Existing roads adequate: Premier
COTTESLOE electorate voters in North Fremantle may only get an improved intersection for any more traffic from the proposed $900 million Roe 9 tunnel if their MLA Premier Colin Barnett is re-elected on March 11.
“I think the only works that will be contemplated in the foreseeable future in North Fremantle is to modify that (Tydeman Road-Stirling Highway) right-angle turn where the trucks physically can’t get around the corner, they run over the footpath, and to make that more of a curved turn,” Mr Barnett told the Western Suburbs Weekly.
He ruled out any 1.2km Roe 10 section of the controversial Perth Freight link (PFL) through the portside suburb, which faces a trebling of truck traffic from any privatised Fremantle Port by 2030.
Roe 9 tunnel finishes 1.4km south of the Tydeman Road intersection, but some electors are worried about more trucks and cars from the tunnel, the future of Stirling Bridge, no information before the election, and Roe 10 potentially being a loop road, through a reserve occupied by a new car wash, to the port.
“There will be no flyovers, or ring roads or tunnels or anything else, and as I said, there is no Roe 10,” Mr Barnett said.
He said existing roads were “adequate for at least 10 years”, and more private cars would be the result of normal growth, not just the PFL. Last year, Mr Barnett had a North Fremantle community meeting about the PFL, but when asked if he would do it again before March 11 said he was “happy” to talk to constituents at his electorate office.
North Fremantle Community Association convenor Gerard MacGill said there was “unease” after the Roe 9 pledge, and people deserved to know “immediately” about the PFL and Roe 10 to make decisions for their families, homes and voting.
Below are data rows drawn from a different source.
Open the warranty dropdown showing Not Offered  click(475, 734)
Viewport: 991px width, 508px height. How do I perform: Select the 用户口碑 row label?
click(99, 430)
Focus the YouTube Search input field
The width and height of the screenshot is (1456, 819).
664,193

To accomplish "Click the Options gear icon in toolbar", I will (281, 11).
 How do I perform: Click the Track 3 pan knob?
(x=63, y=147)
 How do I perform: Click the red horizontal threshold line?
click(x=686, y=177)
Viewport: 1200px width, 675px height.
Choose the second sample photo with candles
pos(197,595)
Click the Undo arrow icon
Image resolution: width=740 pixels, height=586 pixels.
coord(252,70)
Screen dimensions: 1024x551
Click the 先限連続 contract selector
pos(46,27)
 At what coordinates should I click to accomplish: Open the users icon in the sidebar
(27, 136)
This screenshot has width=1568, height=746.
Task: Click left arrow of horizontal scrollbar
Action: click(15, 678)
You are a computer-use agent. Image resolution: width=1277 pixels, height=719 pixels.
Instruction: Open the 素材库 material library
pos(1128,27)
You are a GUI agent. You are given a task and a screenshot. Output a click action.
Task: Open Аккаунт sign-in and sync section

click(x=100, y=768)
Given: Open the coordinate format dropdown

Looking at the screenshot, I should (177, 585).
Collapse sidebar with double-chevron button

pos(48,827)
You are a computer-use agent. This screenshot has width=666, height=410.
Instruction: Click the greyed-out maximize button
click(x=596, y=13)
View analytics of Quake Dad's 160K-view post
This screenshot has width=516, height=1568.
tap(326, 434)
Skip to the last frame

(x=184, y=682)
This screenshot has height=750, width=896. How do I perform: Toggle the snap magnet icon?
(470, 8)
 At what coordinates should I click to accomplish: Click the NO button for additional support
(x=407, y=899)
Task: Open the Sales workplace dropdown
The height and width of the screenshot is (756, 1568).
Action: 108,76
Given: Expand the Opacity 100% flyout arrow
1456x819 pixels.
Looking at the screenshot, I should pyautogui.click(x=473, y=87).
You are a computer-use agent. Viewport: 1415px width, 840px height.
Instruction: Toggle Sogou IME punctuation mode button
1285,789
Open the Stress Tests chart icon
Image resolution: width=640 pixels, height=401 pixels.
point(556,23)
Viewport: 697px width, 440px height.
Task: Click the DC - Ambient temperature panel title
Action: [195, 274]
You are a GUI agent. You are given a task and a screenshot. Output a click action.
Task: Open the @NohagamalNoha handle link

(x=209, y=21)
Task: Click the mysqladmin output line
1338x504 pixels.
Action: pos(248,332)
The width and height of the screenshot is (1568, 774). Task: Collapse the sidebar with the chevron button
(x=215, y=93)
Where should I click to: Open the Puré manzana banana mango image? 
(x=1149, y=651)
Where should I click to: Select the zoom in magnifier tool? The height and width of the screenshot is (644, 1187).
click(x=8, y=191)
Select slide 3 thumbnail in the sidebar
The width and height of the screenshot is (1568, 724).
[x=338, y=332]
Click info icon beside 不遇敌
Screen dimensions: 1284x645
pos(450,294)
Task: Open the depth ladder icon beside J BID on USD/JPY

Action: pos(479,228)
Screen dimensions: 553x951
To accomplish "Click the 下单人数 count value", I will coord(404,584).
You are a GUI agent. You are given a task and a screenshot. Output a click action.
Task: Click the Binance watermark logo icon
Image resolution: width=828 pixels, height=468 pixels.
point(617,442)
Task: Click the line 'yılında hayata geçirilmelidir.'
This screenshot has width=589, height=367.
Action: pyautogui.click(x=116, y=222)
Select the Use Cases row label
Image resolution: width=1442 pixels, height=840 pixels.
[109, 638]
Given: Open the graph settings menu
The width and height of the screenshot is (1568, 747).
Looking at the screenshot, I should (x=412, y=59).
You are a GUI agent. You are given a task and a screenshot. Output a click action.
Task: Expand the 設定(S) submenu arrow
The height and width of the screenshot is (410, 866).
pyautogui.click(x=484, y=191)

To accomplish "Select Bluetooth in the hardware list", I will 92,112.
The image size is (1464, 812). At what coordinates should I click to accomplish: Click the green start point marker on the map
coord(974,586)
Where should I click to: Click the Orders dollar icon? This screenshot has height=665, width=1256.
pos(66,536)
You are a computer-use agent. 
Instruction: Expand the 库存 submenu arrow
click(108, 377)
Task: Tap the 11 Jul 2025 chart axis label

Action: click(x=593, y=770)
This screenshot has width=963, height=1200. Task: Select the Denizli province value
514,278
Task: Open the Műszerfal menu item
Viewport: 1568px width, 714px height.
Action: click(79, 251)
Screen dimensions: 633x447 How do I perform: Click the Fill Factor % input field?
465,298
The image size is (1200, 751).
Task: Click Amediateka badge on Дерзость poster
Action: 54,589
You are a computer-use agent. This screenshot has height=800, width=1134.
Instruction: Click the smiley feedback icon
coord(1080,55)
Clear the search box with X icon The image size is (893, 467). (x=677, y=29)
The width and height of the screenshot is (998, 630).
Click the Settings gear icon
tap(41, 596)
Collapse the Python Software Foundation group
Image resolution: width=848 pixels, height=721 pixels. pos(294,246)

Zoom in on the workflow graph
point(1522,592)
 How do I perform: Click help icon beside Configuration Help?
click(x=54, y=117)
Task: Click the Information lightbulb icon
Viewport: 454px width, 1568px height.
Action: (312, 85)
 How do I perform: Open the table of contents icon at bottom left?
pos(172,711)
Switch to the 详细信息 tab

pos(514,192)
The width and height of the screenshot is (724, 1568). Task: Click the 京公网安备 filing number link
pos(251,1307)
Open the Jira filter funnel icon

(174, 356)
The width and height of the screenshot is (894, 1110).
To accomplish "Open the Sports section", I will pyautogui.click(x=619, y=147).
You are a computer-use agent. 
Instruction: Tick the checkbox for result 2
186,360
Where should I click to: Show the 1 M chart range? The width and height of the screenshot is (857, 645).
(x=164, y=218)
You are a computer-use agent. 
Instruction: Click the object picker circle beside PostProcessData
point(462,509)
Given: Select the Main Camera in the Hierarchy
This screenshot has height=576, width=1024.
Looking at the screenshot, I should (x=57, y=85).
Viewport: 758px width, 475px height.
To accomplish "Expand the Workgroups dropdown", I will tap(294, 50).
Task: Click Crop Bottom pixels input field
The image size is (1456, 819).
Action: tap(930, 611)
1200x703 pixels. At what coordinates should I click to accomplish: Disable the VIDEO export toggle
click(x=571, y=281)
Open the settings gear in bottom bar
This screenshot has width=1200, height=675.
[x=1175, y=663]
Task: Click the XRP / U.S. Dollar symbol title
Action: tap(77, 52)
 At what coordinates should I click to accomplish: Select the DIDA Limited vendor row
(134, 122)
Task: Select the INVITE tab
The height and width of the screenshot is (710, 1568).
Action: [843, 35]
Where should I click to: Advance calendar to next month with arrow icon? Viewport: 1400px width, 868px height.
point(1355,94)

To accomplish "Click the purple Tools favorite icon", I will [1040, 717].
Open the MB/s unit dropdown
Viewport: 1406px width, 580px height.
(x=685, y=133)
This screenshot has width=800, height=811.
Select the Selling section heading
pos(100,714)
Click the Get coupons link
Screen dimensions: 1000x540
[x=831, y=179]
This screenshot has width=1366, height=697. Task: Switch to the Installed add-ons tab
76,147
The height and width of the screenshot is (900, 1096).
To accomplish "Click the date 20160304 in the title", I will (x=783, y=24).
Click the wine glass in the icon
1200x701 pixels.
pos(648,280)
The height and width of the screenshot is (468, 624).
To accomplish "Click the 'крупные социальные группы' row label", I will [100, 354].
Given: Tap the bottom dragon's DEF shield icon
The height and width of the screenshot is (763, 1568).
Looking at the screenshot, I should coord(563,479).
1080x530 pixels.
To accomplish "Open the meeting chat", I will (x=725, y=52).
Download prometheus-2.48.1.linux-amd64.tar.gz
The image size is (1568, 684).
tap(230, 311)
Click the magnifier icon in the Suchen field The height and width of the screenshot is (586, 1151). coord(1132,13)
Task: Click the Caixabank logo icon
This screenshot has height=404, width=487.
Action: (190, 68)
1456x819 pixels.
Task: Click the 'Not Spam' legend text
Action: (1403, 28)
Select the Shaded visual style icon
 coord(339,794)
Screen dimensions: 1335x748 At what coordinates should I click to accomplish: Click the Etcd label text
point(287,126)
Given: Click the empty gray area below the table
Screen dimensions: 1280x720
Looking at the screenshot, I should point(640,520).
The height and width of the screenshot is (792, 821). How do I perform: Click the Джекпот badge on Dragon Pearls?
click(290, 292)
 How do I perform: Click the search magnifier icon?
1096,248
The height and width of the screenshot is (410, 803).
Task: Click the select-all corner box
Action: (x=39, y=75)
Further north, Cottesloe Residents and Ratepayers Association secretary Yvonne Hart said containers from any PFL-fed port could treble to 900 daily on Curtin Avenue through central Cottesloe
Opposition transport spokeswoman Rita Saffioti said Labor would increase freight rail subsidy to take 36,000 trucks away as shortterm “reprieve” for North Fremantle, with long-term plans for a second Kwinana port.